Borboletas, Duques Mortos, a Roda Cigana e o Ministério da Estranheza

[tradução do capítulo 08 do livro Anarchy in the Age of Dinosaurs, por Curious George Brigade]

Anarquistas, no mínimo desde os dias de Kropotkin, têm conscientemente se distanciado da ideia de caos. Lendas foram sussurradas, que um misterioso A dentro de um círculo representa a ordem dentro do caos. Nos últimos anos, praticamente todo escrito anarquista “sério” tentou distanciar o anarquismo do caos. Ainda assim, para a maioria das pessoas comuns, caos e anarquia estarão ligados para sempre. A conexão entre caos e anarquismo deveria ser repensada e acolhida, invés de ser minimizada e reprimida. Caos é o pesadelo dos governantes, estados, e capitalistas. Por essa e outras razões o caos é um aliado natural em nossas lutas. Nós não deveríamos polir a imagem do anarquismo apagando o caos. Invés disso, devíamos relembrar que o caos não é apenas incendiar ruínas mas também asas de borboletas

“Predição é poder.”

— Auguste Comte, pai da sociologia

Desde o Iluminismo, políticos têm tentado usar princípios científicos na política e economia para controlar a população. A arrogância de sociólogos, economistas, e outros ditos especialistas é evidente na crença que o desejo humano pode ser quantificado, organizado, e assim controlado. As tentativas de prever e controlar todas as possibilidades há muito são o sonho molhado de totalitários e executivos da publicidade ao redor do mundo. Desde Marx que se considerava um “cientista do comportamento das massas”, revolucionários vanguardistas de todo tipo tem acreditado que eles descobriram a equação perfeita para a revolução: uma abordagem matemática para a mudança social. Tanto políticos quanto revolucionários profissionais lutam para se tornarem especialistas absolutos na administração da máquina política; os políticos de verdade casualmente são melhores nisso que seus primos, os ativistas. Não é novidade que os sociólogos da revolução, universitários marxistas sinceros, e os anarco-literários são apaixonados por plataformas, políticas, história, e teorias áridas. Infelizmente para eles, e felizmente para nós, o caos se recusa a respeitar quaisquer regras.


Um Pouqinho Rende Muito

O bater de asas de uma única borboleta hoje, produz uma pequena mudança no estado da atmosfera. Ao longo de um período de tempo, o que a atmosfera faz diverge do que ela teria feito. Então em um mês, um tornado que teria devastado a costa da Indonésia não acontece. Ou talvez, um que não iria acontecer, de fato acontece.”

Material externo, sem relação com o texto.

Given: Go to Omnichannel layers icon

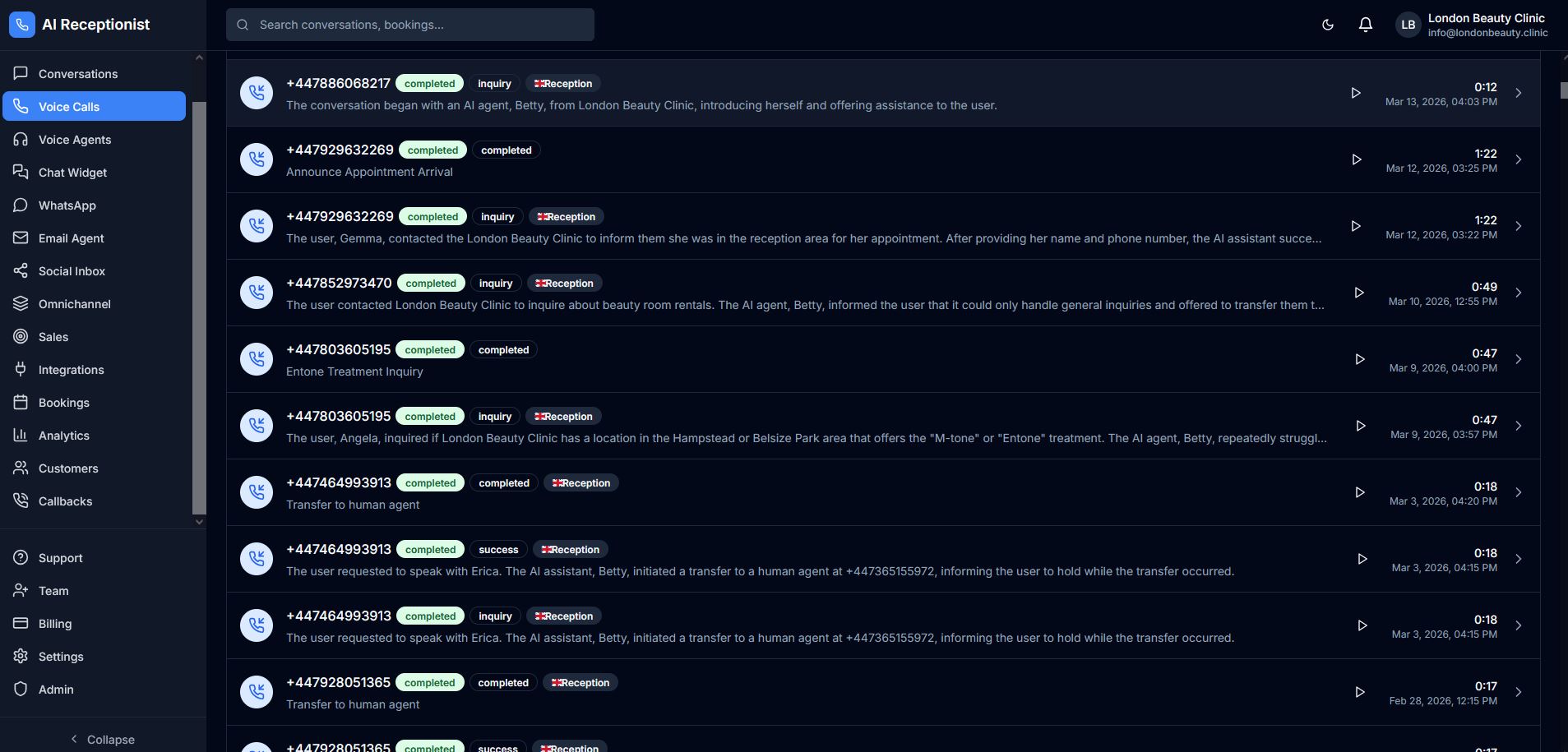Looking at the screenshot, I should (21, 304).
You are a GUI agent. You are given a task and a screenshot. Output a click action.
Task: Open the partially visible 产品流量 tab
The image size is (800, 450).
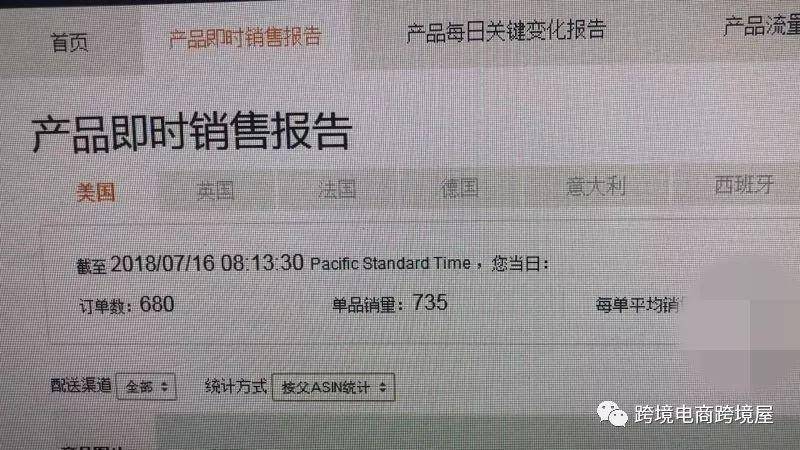(761, 25)
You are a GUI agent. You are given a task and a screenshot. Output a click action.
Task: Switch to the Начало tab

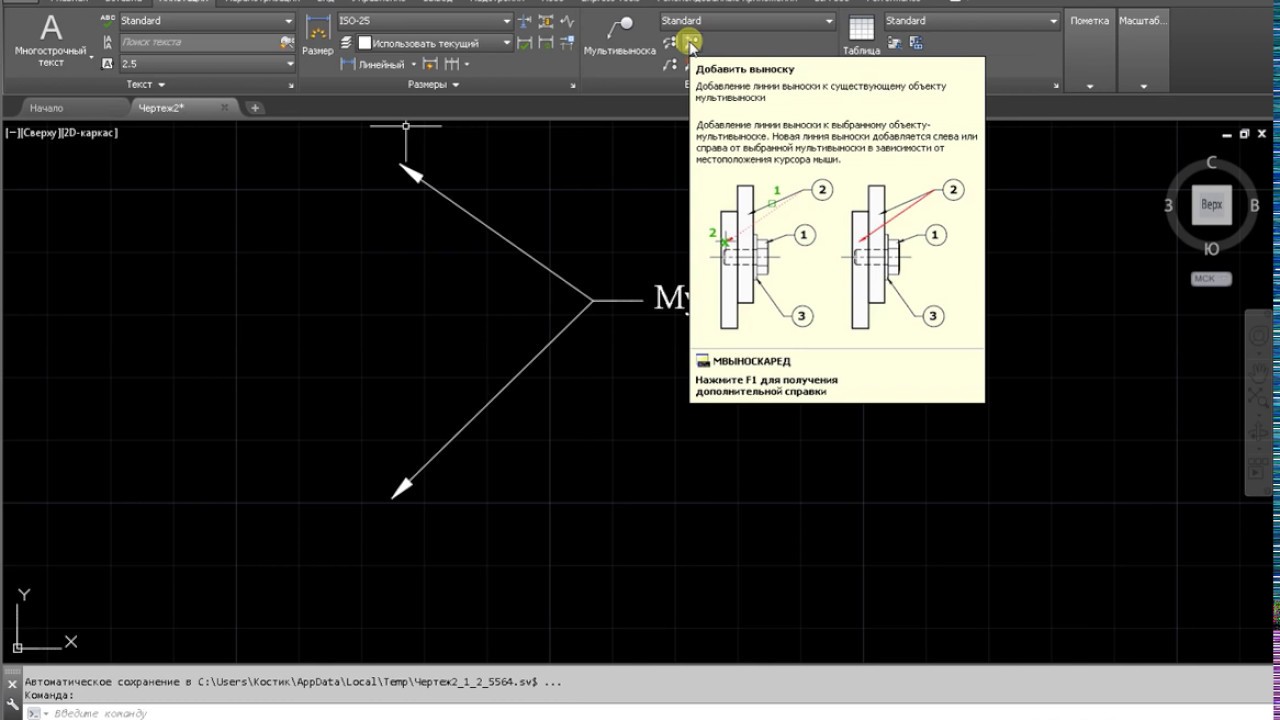(x=47, y=108)
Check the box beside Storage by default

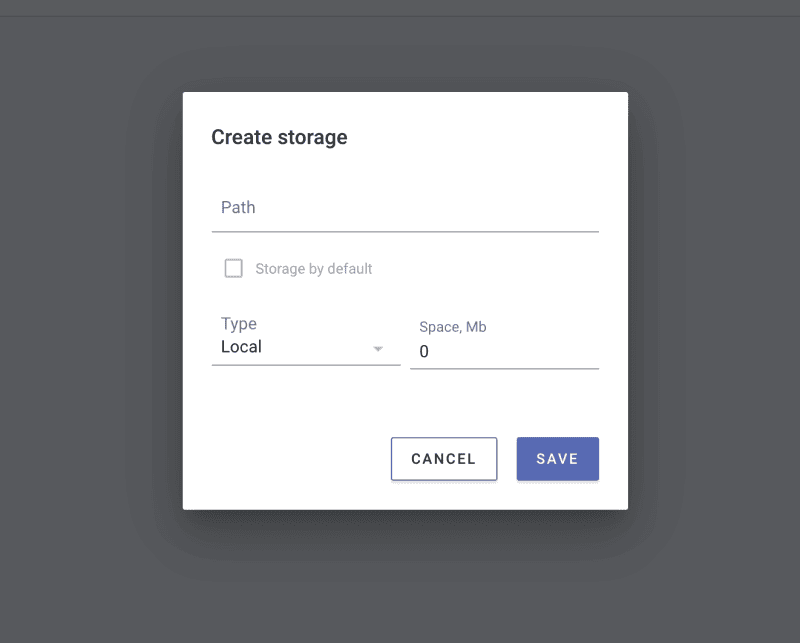233,268
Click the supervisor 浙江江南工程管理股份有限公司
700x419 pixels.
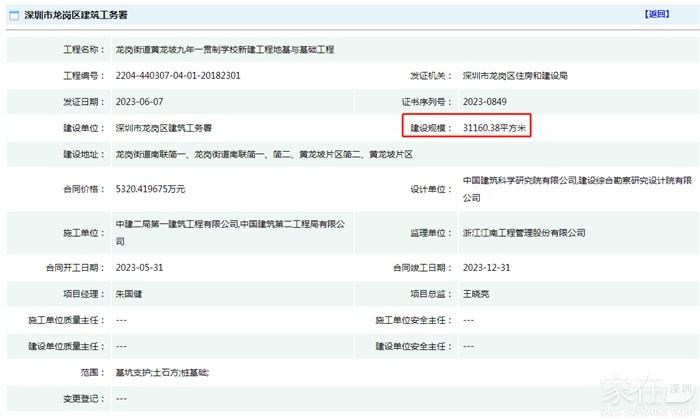525,233
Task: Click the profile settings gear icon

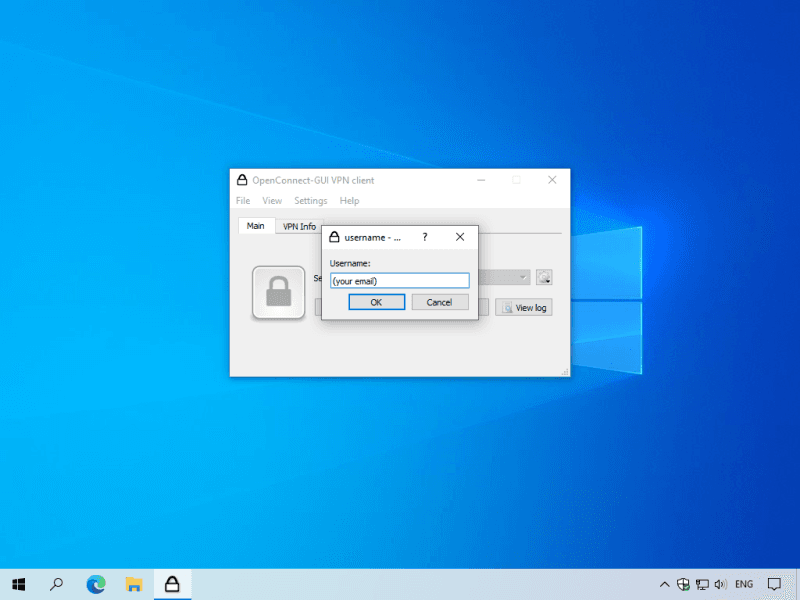Action: [544, 277]
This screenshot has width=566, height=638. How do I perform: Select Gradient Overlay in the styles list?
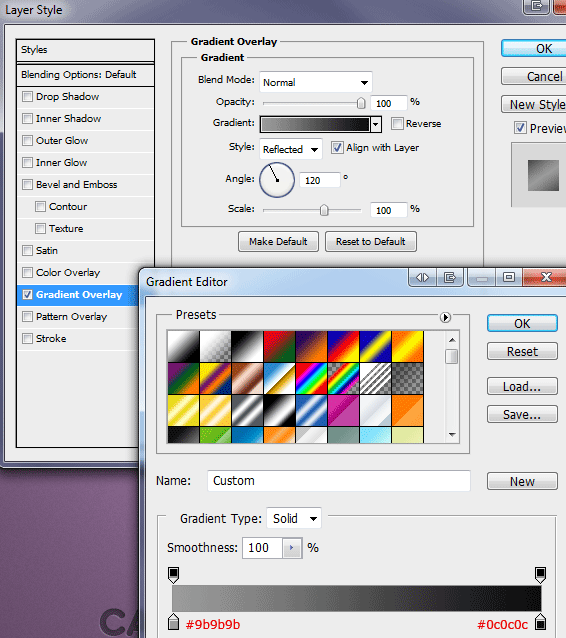78,295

— Edward Lorenz, meteorologista, 1963

A menor mudança nas condições iniciais de um sistema podem mudar drasticamente seu comportamento a longo prazo. Esse fenômeno, comum à teoria do caos, é conhecido como “sensibilidade às condições iniciais”. Uma pequena diferença em uma medida pode ser considerado ruído experimental, estática de fundo, ou uma pequena imprecisão. Mudanças tão facilmente ignoráveis podem crescer exponencialmente e se acumular de formas inesperadas para criar resultados igualmente inesperados maiores do que qualquer um poderia imaginar.

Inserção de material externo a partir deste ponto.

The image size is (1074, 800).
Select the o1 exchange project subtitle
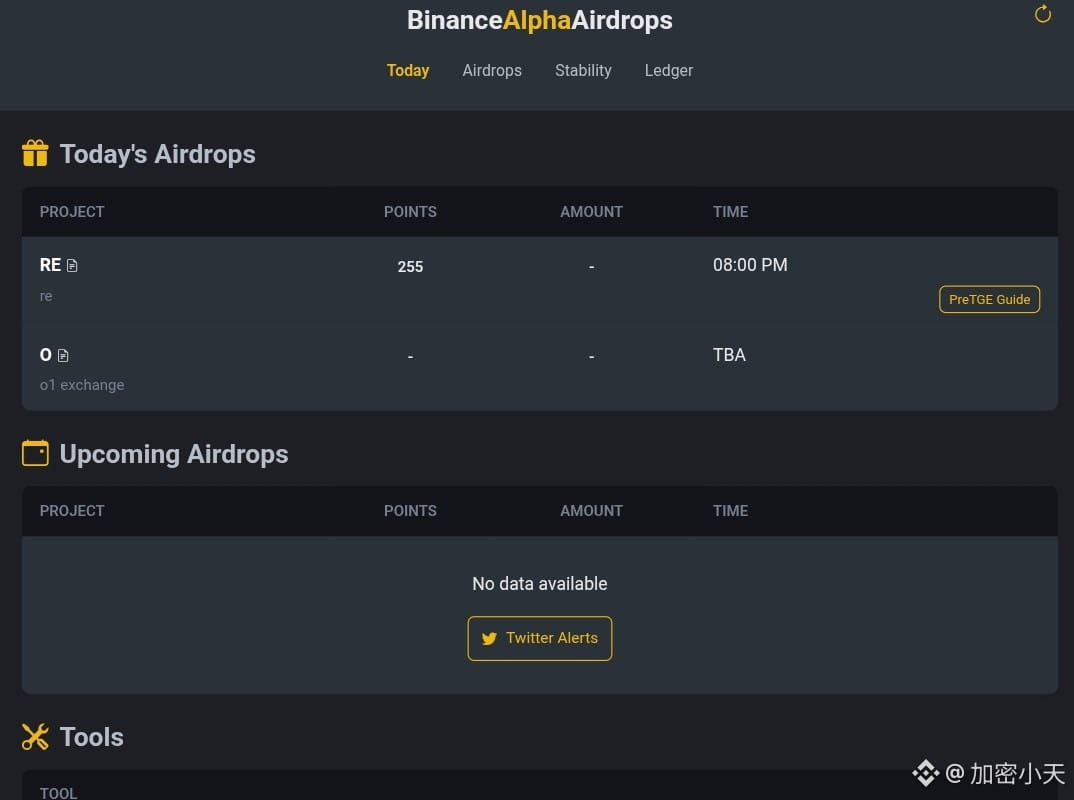coord(82,385)
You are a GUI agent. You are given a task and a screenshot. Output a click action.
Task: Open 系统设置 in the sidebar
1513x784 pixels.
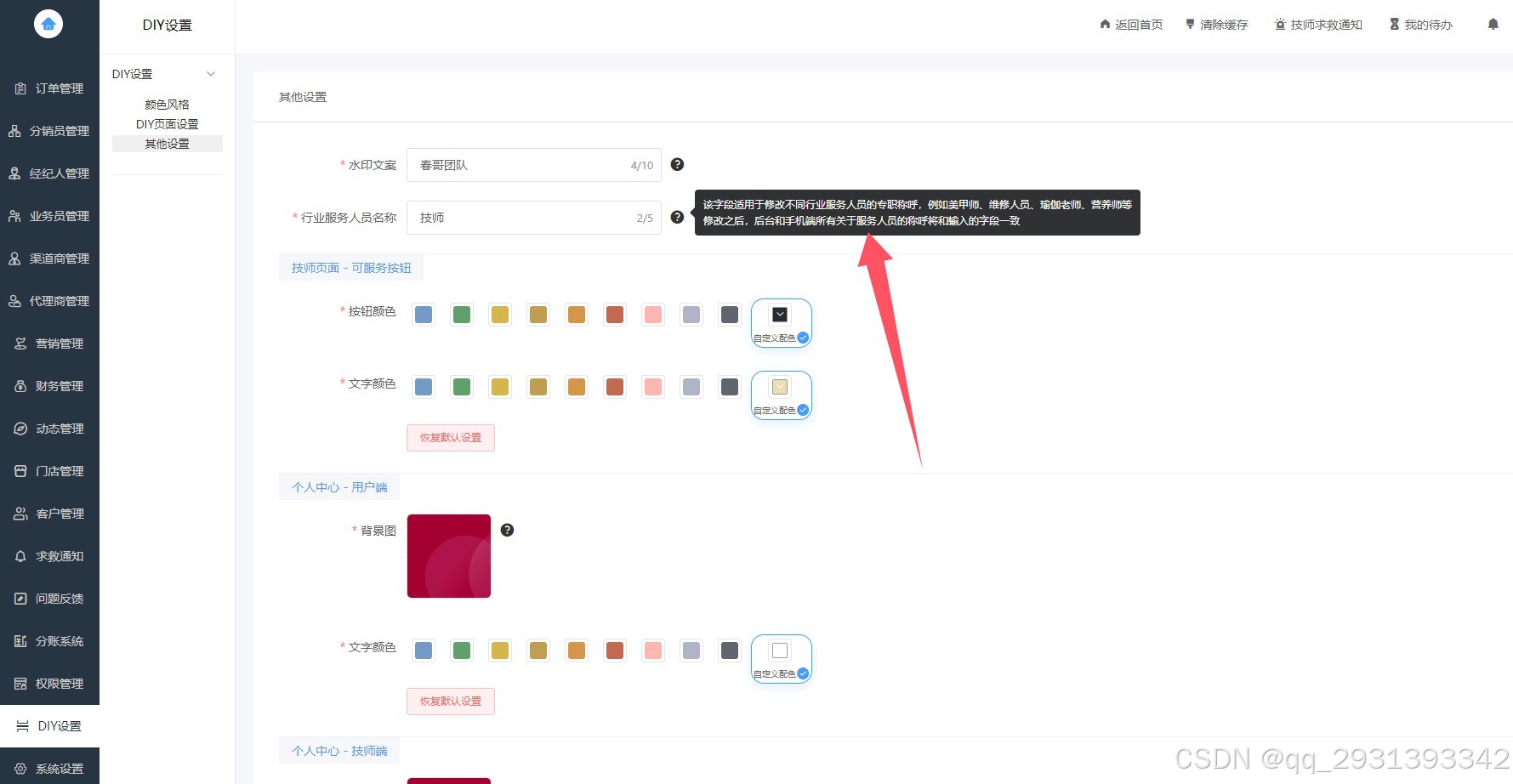(49, 769)
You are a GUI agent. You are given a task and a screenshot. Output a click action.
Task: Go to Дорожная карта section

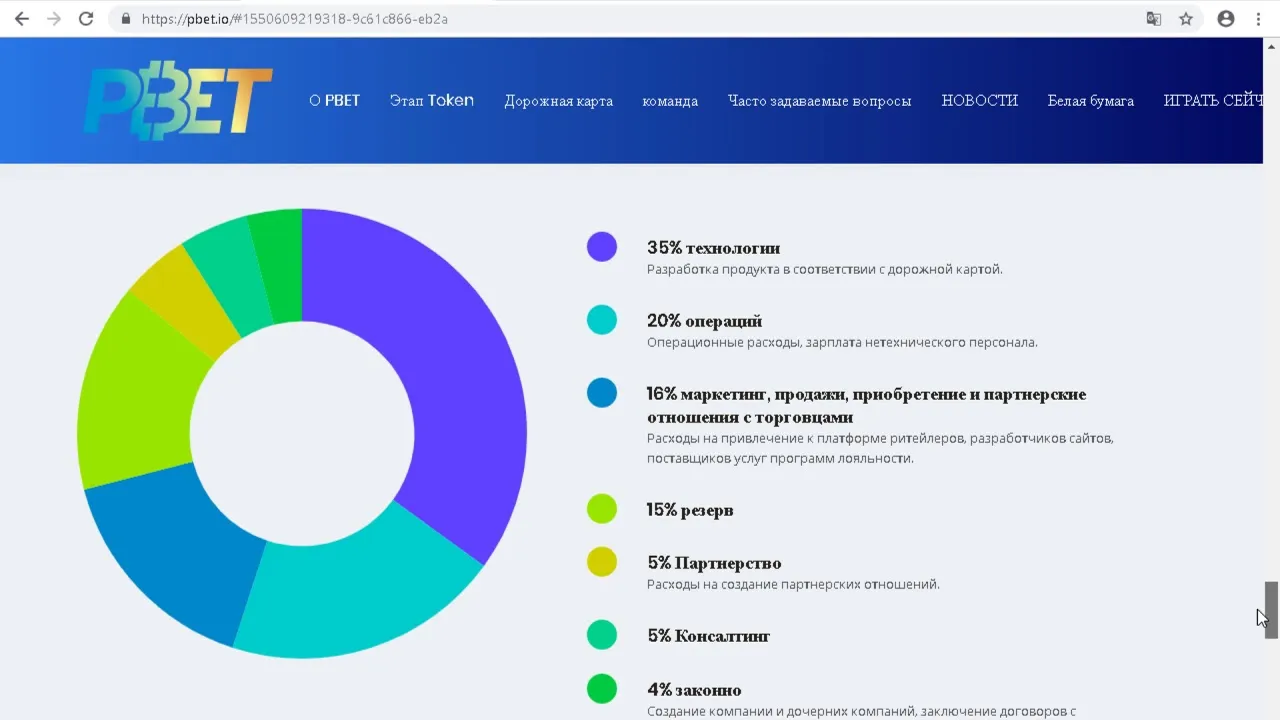point(558,101)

Esses glitches e fantasmas na máquina são aleatórios demais para serem previstos por qualquer supercomputador governamental. Portanto, anarquistas podem tomar vantagem de estranhos acontecimentos, usando o caos como uma arma secreta contra regimes de controle. Quem sabe se uma mulher se recusando a dar seu lugar no ônibus vai dar origem ao movimento pelos Direitos Civis, ou se um um pequeno mas furioso grupo de adolescentes reunidos na barraquinha de cachorro quente local, em algum momento vão dar início a uma insurreição? O Caos é capaz de virar o jogo mesmo contra o mais estabelecido dinossauro. Em situações fluidas tais como manifestações, ações aparentemente sem consequências podem mudar o tom ou a direção de todo o “sistema”, levando ao caos no melhor sentido possível.

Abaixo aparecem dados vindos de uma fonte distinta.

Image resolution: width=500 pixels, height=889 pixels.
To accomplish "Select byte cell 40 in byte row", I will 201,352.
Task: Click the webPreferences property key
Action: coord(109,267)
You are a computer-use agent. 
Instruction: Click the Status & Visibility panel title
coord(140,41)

Os políticos do mundo dificilmente anteviram o assassinato do Arquiduque Ferdinando no interior do Império Austro-húngaro levaria ao rompimento de três dos maiores impérios do mundo em menos de uma década. Obviamente, as tensões políticas daqueles dias existiam independentes do duque morto, mas seu assassinato acendeu um pavio cuja explosão destruiu as realidade políticas e econômica dos impérios. Da mesma maneira, uma borboleta batendo suas asas em uma oficina na área rural de West Virgina tem potencial para criar um furacão; ou uma revolução na Argentina.

Surfando as Ondas Fractais da Revolução


Caos é na verdade, mais real que um mundo facilmente dividido entre objetos distintos e equações lineares. Esses objetos fantásticos são perfeitos demais para serem reais em qualquer lugar que não livros de matemática. O mundo real é bagunçado, animado, e sujeito a mudanças constantes além da compreensão de qualquer humano. Abstrações podem ser úteis às vezes, quando se planeja confrontos com a polícia, quando rascunhamos planos para o ano seguinte, e ao lermos mapas em cidades onde nunca pisamos. Ainda assim, a maioria das abstrações fazem um desserviço ao mundo real por negligenciarem os pequenos detalhes. O mundo é caótico e cada vez que alguém acredita que pode controlá-lo, o mundo encontra uma maneira nova de lhe passar uma rasteira.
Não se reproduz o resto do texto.